DOKUMENTAUSZUG >>
::::::

AgrarBündnis: Agrarwende forcieren!

Trotz guter Ansätze sieht das AgrarBündnis noch erheblichen Handlungsbedarf


Berlin/Rheda-Wiedenbrück (agrar.de) - Vor eineinhalb Jahren hat Ministerin Künast
eine Agrarwende proklamiert. Am 4. Juli zog das AgrarBündnis Bilanz. Das
AgrarBündnis ist ein Zusammenschluss von Organisationen aus Landwirtschaft,
Umwelt-, Natur- und Tierschutz sowie Verbraucher- und Entwicklungspolitik. Es
setzt sich seit Jahren für eine stärkere soziale und ökologische Ausrichtung der
Agrarpolitik ein.
Daher wurde auch Lob verteilt: Für die Umverteilung von Fördermitteln zugunsten
ökologischer und tiergerechter Haltungsformen, für den Ausstieg aus der
Käfighaltung von Legehennen oder für die Aufnahme des Tierschutzes in das
Grundgesetz.

Brigitta Poppe von der Verbraucherinitiative kritisierte das Kesseltreiben gegen
die von Renate Künast eingeleitete Agrarwende. Der Erfolg der neuen Agrarpolitik
könne aber nicht allein am Zuwachs von Öko-Anbauflächen gemessen werden. Der
Nitrofenskandal zeige, dass die Qualitätssicherung - auch im Biolandbau - stärker
in den Mittelpunkt der Agrarwende rücken müsse. Gefragt sei auch ein
Verbraucherinformationsgesetz, das für mehr Transparenz sorge.

::::::

(Einträge zur Elementsuche)
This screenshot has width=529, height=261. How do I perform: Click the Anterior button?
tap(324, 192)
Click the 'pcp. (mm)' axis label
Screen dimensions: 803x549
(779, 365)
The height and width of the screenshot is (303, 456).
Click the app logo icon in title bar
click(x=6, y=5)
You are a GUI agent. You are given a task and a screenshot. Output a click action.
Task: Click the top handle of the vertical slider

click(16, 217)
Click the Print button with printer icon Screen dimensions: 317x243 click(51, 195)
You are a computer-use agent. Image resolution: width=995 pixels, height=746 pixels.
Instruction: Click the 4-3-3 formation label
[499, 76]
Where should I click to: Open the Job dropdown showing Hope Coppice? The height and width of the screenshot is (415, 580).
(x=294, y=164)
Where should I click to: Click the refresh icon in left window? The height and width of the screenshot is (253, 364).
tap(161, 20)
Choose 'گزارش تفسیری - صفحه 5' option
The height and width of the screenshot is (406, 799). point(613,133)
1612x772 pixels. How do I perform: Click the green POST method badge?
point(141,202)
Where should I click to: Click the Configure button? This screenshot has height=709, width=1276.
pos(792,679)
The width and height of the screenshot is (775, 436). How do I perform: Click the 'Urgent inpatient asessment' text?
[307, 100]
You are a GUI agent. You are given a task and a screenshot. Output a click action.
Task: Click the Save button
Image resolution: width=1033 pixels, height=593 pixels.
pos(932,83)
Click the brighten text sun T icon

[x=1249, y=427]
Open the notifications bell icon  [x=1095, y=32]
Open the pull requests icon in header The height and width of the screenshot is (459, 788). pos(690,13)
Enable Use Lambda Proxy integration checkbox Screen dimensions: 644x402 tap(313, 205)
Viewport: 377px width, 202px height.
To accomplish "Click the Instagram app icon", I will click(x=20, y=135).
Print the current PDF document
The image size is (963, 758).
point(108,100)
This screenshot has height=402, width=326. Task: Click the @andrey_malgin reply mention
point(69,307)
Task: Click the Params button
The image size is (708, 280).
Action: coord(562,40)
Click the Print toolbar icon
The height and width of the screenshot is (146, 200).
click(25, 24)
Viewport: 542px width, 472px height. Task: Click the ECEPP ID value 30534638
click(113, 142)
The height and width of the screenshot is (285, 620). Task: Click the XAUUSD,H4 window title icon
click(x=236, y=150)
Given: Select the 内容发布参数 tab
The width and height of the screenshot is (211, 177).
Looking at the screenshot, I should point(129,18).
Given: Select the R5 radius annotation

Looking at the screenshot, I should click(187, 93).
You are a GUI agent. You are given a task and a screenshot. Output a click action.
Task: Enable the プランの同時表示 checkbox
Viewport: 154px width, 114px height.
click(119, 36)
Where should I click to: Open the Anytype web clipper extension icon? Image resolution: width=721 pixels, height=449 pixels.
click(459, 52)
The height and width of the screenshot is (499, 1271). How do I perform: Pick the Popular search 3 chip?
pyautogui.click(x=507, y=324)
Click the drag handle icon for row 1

::::::

AUFGABE 1 >> Schreibe aus dem Text über die Agrarwende den Abschnitt ab, der bei den Worten „Daher wurde auch“ beginnt und nach den Worten „mehr Transparenz sorge.“ endet.
AUFGABE 2 >> Erkläre in ein bis drei Sätzen, womit Brigitta Poppe im Text über die Agrarwende begründet, dass die Qualitätssicherung stärker in den Mittelpunkt rücken müsse.

AUSGABE 1 >>
Daher wurde auch Lob verteilt: Für die Umverteilung von Fördermitteln zugunsten
ökologischer und tiergerechter Haltungsformen, für den Ausstieg aus der
Käfighaltung von Legehennen oder für die Aufnahme des Tierschutzes in das
Grundgesetz.

Brigitta Poppe von der Verbraucherinitiative kritisierte das Kesseltreiben gegen
die von Renate Künast eingeleitete Agrarwende. Der Erfolg der neuen Agrarpolitik
könne aber nicht allein am Zuwachs von Öko-Anbauflächen gemessen werden. Der
Nitrofenskandal zeige, dass die Qualitätssicherung - auch im Biolandbau - stärker
in den Mittelpunkt der Agrarwende rücken müsse. Gefragt sei auch ein
Verbraucherinformationsgesetz, das für mehr Transparenz sorge.

AUSGABE 2 >> Laut Brigitta Poppe zeigt der Nitrofenskandal, dass die Qualitätssicherung stärker in den Mittelpunkt der Agrarwende rücken muss. Das gilt auch für den Biolandbau.